Israel "attaches great importance to its strategic relations with Jordan and the two states will act to advance cooperation between them and to strengthen" a 1994 peace treaty between them, the statement said.
The statement said the Israeli government had met all of Jordan's demands for the return of the ambassador and the reopening of the embassy. But it made no mention of an apology or compensation.
Israel said at the time the armed guard opened fire after being attacked and lightly wounded by a workman who was delivering furniture at his home within the embassy compound, and he acted in self-defence in what Israeli officials called a "terrorist attack".
Israel then said it was highly unlikely it would prosecute the security guard.
Jordanian officials have treated the shooting as a criminal case and say the two unarmed Jordanians - the other was a bystander - were killed in cold blood by the armed guard.
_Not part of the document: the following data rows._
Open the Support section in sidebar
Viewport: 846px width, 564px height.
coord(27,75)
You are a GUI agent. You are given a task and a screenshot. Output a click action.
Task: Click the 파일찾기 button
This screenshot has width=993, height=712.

Many Jordanians, in a country where the peace treaty with Israel is unpopular and pro-Palestinian sentiment widespread, were outraged that the guard was allowed to leave and staged protests calling on the authorities to scrap the 1994 peace treaty.
A televised welcome home for the guard and a hero's embrace from Netanyahu had enraged King Abdullah. In a rare outburst, Abdullah accused the Israeli prime minister of using the incident as a "political show" saying it was "provocative on all fronts".